The moral liceity of the death penalty had support from early Catholic theologians, though some of them such as Saint Ambrose encouraged members of the clergy not to pronounce or carry out capital punishment. Saint Augustine answered objections to capital punishment rooted in the first commandment in The City of God. Augustine's argument is as such: "Since the agent of authority is but a sword in the hand [of God], it is in no way contrary to the commandment 'Thou shalt not kill' for the representative of the state's authority to put criminals to death". Thomas Aquinas and Duns Scotus argued that civil authority to carry out capital punishment was supported by scripture.

The Roman Catechism (1566) codified the teaching that God had entrusted civil authorities with the power over life and death.

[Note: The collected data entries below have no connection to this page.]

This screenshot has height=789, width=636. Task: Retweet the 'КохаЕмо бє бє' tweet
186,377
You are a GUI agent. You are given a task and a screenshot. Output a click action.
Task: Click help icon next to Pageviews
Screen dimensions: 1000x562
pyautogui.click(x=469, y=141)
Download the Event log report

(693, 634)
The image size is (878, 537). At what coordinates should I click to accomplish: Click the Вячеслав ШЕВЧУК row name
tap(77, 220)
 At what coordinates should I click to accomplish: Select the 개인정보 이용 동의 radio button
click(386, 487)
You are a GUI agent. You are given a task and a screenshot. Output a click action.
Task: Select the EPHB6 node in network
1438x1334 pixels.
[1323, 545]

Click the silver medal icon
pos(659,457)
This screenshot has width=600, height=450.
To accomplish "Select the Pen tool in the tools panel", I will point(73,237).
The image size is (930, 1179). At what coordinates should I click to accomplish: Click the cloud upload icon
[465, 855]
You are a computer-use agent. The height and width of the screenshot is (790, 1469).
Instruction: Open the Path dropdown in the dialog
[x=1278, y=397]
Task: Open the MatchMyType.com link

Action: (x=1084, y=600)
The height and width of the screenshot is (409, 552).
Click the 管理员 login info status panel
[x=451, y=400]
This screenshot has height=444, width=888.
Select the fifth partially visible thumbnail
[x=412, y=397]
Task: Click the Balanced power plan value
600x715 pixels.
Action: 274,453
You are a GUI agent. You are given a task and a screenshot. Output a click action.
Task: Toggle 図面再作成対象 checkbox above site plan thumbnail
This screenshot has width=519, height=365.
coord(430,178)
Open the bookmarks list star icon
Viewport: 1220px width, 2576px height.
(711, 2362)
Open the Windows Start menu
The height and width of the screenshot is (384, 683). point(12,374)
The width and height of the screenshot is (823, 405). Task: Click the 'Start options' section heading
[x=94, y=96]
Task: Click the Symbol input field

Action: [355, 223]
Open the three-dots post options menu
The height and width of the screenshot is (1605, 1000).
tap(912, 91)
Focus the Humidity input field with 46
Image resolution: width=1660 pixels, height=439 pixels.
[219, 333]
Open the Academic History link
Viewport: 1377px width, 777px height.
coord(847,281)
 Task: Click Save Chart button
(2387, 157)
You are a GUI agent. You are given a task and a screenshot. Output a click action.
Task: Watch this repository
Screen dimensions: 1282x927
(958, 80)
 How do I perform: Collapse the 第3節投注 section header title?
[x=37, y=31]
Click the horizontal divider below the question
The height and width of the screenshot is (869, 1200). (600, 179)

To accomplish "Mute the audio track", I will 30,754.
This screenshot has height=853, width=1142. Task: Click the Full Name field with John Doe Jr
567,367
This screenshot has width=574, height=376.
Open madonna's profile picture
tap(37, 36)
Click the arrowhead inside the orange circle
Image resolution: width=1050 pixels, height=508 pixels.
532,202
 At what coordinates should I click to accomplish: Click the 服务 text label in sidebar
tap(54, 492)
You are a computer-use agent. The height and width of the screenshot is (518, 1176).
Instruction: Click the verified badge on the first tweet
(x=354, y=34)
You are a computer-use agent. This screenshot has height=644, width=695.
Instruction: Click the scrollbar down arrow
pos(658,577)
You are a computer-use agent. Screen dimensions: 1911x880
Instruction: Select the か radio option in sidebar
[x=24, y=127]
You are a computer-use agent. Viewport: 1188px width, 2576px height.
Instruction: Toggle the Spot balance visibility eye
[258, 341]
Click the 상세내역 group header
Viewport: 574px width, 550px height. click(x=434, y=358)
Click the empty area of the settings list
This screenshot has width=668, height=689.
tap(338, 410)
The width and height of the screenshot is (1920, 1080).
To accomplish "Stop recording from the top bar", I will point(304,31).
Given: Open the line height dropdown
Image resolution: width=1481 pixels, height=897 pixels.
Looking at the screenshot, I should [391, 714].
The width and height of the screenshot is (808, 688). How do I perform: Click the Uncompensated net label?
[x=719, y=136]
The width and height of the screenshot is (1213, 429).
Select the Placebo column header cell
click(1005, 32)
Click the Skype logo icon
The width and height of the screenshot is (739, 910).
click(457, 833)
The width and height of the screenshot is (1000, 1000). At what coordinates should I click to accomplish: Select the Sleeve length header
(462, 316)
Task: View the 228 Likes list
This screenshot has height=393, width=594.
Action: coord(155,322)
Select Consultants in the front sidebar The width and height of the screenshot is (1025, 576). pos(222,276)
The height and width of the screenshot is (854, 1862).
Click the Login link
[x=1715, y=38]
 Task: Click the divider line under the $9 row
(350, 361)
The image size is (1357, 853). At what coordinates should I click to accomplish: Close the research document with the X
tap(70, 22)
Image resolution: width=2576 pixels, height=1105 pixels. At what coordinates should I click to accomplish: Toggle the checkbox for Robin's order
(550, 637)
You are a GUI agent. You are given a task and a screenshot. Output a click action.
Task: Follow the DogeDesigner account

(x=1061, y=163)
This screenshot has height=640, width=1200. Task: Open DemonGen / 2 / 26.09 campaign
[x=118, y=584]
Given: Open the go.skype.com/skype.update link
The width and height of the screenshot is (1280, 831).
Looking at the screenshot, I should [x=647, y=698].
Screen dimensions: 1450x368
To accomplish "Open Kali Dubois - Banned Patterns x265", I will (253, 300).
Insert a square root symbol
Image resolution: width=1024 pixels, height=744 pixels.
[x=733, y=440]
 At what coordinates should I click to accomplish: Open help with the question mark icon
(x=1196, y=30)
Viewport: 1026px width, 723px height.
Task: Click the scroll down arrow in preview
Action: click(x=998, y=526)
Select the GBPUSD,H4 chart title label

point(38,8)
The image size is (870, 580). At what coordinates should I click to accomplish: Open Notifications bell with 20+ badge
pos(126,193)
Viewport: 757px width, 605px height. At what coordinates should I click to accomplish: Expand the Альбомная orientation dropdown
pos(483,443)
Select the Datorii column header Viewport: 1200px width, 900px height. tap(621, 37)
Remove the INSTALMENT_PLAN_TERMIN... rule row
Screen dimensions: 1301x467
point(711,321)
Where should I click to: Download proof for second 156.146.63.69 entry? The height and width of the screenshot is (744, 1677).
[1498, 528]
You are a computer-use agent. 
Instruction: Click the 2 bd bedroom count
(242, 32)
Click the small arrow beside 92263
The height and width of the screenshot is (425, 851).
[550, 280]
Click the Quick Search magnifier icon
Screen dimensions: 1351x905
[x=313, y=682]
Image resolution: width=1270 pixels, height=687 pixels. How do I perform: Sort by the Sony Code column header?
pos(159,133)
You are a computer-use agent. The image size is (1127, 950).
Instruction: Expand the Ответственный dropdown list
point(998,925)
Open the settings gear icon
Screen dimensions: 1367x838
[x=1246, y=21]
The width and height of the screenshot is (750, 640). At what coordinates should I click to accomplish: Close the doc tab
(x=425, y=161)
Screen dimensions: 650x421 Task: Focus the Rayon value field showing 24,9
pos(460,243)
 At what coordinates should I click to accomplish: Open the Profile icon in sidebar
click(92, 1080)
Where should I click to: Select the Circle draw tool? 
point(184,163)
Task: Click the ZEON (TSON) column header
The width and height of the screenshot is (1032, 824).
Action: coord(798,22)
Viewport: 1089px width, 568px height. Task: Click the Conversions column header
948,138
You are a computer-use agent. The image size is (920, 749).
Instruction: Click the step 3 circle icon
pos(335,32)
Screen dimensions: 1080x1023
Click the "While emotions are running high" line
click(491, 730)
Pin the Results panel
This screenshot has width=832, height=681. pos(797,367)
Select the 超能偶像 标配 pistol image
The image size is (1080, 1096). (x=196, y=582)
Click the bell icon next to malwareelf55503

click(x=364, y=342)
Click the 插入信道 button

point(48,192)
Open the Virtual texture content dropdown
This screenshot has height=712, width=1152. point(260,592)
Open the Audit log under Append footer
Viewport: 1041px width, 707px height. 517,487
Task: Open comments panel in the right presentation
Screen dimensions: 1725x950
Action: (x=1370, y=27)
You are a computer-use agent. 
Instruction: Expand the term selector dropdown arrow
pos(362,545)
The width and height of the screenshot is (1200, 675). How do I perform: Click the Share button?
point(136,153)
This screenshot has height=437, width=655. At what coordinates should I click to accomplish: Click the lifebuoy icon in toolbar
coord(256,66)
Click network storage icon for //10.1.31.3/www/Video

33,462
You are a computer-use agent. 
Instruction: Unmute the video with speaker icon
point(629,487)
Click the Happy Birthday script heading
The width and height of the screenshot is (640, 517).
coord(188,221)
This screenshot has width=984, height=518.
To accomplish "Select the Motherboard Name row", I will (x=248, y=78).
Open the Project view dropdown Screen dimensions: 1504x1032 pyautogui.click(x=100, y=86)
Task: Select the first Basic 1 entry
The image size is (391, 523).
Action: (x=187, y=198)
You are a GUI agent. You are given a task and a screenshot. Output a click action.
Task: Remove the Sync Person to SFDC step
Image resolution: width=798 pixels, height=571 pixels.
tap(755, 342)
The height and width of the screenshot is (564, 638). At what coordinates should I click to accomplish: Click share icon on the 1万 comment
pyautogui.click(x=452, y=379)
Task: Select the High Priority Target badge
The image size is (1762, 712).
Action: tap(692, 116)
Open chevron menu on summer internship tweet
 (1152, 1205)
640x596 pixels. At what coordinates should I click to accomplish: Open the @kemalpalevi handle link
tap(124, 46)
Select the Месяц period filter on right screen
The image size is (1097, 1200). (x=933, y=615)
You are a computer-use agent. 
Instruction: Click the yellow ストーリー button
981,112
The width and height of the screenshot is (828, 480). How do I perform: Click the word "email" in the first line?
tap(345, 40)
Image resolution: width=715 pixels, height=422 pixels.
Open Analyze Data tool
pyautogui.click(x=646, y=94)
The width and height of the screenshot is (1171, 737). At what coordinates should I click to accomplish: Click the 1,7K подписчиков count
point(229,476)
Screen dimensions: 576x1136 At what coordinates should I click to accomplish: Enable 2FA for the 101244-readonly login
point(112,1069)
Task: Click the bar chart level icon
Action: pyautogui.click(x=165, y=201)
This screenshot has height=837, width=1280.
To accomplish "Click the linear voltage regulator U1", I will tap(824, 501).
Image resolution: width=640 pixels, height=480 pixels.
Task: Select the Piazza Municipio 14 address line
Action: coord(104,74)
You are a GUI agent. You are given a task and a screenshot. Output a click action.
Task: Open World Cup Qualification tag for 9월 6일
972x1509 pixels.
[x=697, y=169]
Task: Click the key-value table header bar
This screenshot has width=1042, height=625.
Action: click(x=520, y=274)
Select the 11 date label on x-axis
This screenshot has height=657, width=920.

During the Middle Ages and into the modern period, the Inquisition was authorized by the Holy See to turn over heretics to secular authority for execution, and the Papal States carried out executions for a variety of offences.

Over the 20th and 21st centuries the Church has clarified that the death penalty should only be handed out when and where it is necessary to protect society. Since 2018, the Church officially teaches that the death penalty is not necessary and is therefore inadmissible.

==History of the Statute==
The Lateran Treaty of 1929 copied from the contemporaneous Italian legal code (concerning attempted assassinations of the King of Italy), providing for capital punishment for anyone who attempted to assassinate the pope within Vatican City. Article 8 of the Lateran Treaty provides:

Considering the person of the Supreme Pontiff to be sacred and inviolable, Italy declares any attempt against His person or any incitement to commit such attempt to be punishable by the same penalties as all similar attempts and incitements to commit the same against the person of the King.

All offences or public insults committed within Italian territory against the person of the Supreme Pontiff, whether by means of speeches, acts, or writings, shall be punished in the same manner as offences and insults against the person of the King.

There were no attempted assassinations of the pope within Vatican City while the statute was in force. It was already repealed by 1981, when Mehmet Ali Ağca attempted to assassinate Pope John Paul II, and in any case Ağca was tried by an Italian court rather than in the Vatican.

==Abolition==
Pope Paul VI removed the capital punishment statute from the "fundamental law" of Vatican City in 1969, along with other adaptations, four years after closing the Second Vatican Council, announcing the change only in the August 1969 issue of the Gazette, which is published in Latin. The change came to public attention only in January 1971 after reporters had accused Paul VI of hypocrisy for his criticisms of planned executions in Spain and the Soviet Union.